En algunos de los barrios más conflictivos, como la Inmaculada y Piedras Cantan, cuentan con presencia de la Armada. Un grupo especial de fuerzas especiales actúa en operaciones relámpago en las casas donde saben que hay explosivos, o donde se encuentran mandos medios de las Farc. "No se trata de milicias inofensivas. Hemos sido atacados desde algunas casas con fusiles AK-47", dice el capitán a cargo de este grupo elite.

Una noche, después de que el toque de queda fue levantado, las fuerzas especiales recorrieron con SEMANA estos barrios. A las 9 de la noche estaban desolados. En estos días, la gente tiene miedo de acercarse a la Armada que es el blanco de todas las retaliaciones de las Farc.

El 5 de junio un grupo especial de la Armada se infiltró en la selva y esperó con paciencia varios días hasta que en el horizonte del río Cajambre apareció una lancha con cuatro guerrilleros visibles. Uno de ellos era Milton Sierra, más conocido como J. J., un veterano combatiente de las Farc, del Frente Manuel Cepeda, jefe nacional de milicias de esa organización y el encargado de todas las operaciones insurgentes y de narcotráfico en esa parte del Pacífico. J. J. era un hombre carismático a quien se le había encargado la tarea de hacer de Buenaventura un bastión estratégico para la guerrilla: controlar la ciudad, para controlar el Puerto. Y así poder sabotear, en el mediano plazo, la economía de un país que se apresta a incrementar el libre comercio.

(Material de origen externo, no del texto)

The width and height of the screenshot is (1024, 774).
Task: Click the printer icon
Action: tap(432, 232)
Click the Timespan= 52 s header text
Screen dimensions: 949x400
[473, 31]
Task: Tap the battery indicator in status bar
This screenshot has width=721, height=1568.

Ese plan se truncó cuando varios francotiradores del grupo especial de militares dispararon contra los guerrilleros. Un quinto guerrillero que iba tendido en el piso maniobró la lancha, salió del área de fuego y se llevó a los heridos. Posteriores interceptaciones les darían a las Fuerzas Armadas la convicción de que J. J. estaba muerto y que con su muerte se le había dado a las Farc el golpe más duro de los últimos años.

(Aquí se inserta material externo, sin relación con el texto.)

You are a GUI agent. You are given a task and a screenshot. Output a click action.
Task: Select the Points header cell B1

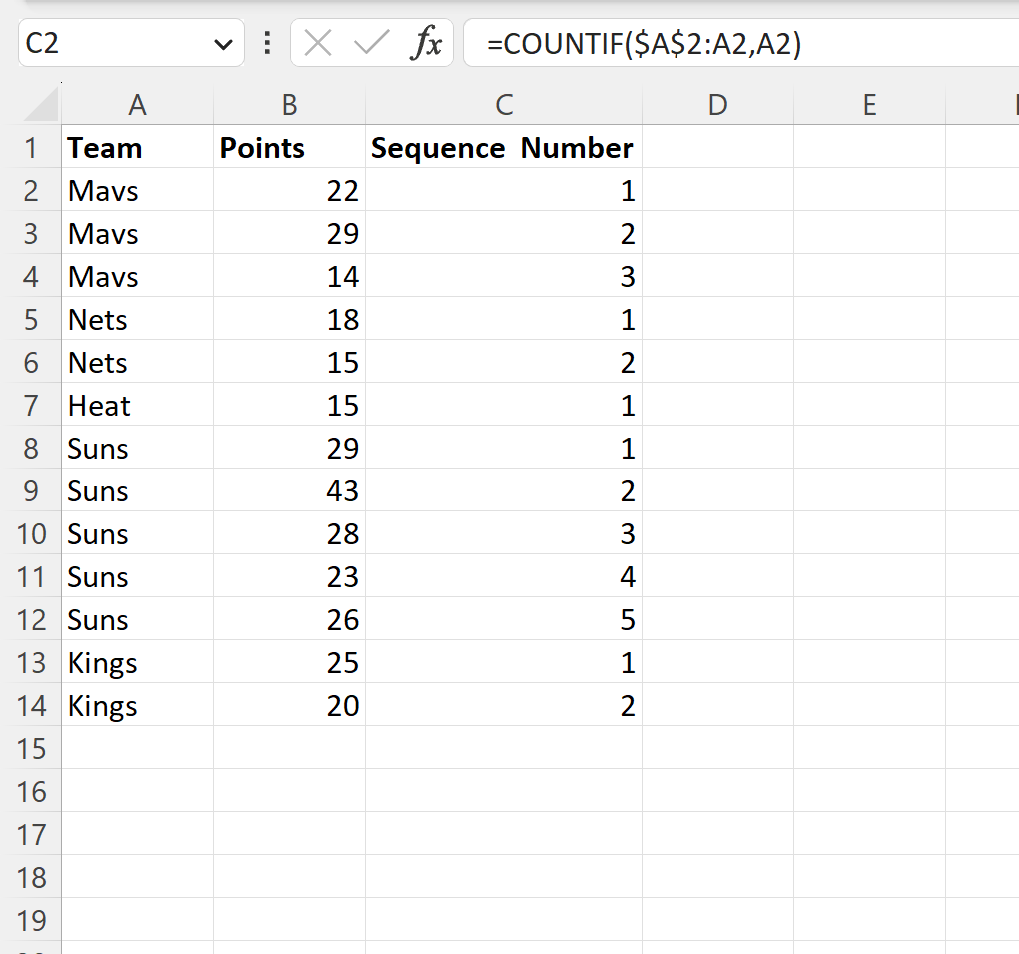tap(289, 147)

La venganza no se hizo esperar. La semana pasada un carro bomba estalló al paso de un tractor lleno de turistas que venían del balneario Juanchaco. En realidad, el ataque era para un grupo de la Armada que se movilizaba en un vehículo similar en la zona. Los ataques siguientes, todos contra la población civil, demuestran que en Buenaventura hay, además de milicias, guerrilla urbana con capacidad para desestabilizar la ciudad. Y que posiblemente hasta J. J. sea reemplazable. Las numerosas capturas, las espectaculares desmovilizaciones, los guerrilleros muertos no han solucionado el problema. No cabe duda de que el plan de las Farc de tener a Buenaventura bajo su control sigue vigente. Bien sea por razones de su estrategia de guerra, o por lo que la ciudad significa como epicentro del narcotráfico. Así lo demuestra la muerte de 35 desmovilizados de las AUC asesinados sistemáticamente después de que los insurgentes les ofrecieran un pacto para trabajar juntos. Pacto que, al parecer, no funcionó.

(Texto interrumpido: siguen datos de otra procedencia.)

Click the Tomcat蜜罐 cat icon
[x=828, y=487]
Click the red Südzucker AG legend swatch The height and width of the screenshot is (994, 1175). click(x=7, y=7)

Para la Policía y la Armada, está claro que las Farc no son las únicas interesadas en golpear el puerto. Creen que tras muchas redes criminales se mueven narcotraficantes poderosos, como Wílber Varela, que quieren convertir la ciudad en un polvorín. Se trataría de una estrategia de distracción para que la Fuerza Pública abandone zonas del norte del Valle y les deje la vía libre en otras zonas del Pacífico por donde está saliendo la coca.

Buenaventura está rodeada de selva y mar, y envuelta en una maraña de caños y esteros que hacen difícil el control del territorio. Aun así, la Armada ha ido logrando ese control. La operación contra J. J. demuestra que se está trabajando en serio en ese camino. Pero aún no está claro cómo controlar unos barrios, con una población que se hunde en la miseria y que tiene más incentivos para estar en el delito que en la legalidad. En todo caso, la bota militar no parece ser la respuesta. Por lo menos, no la única respuesta a tantas décadas de olvido.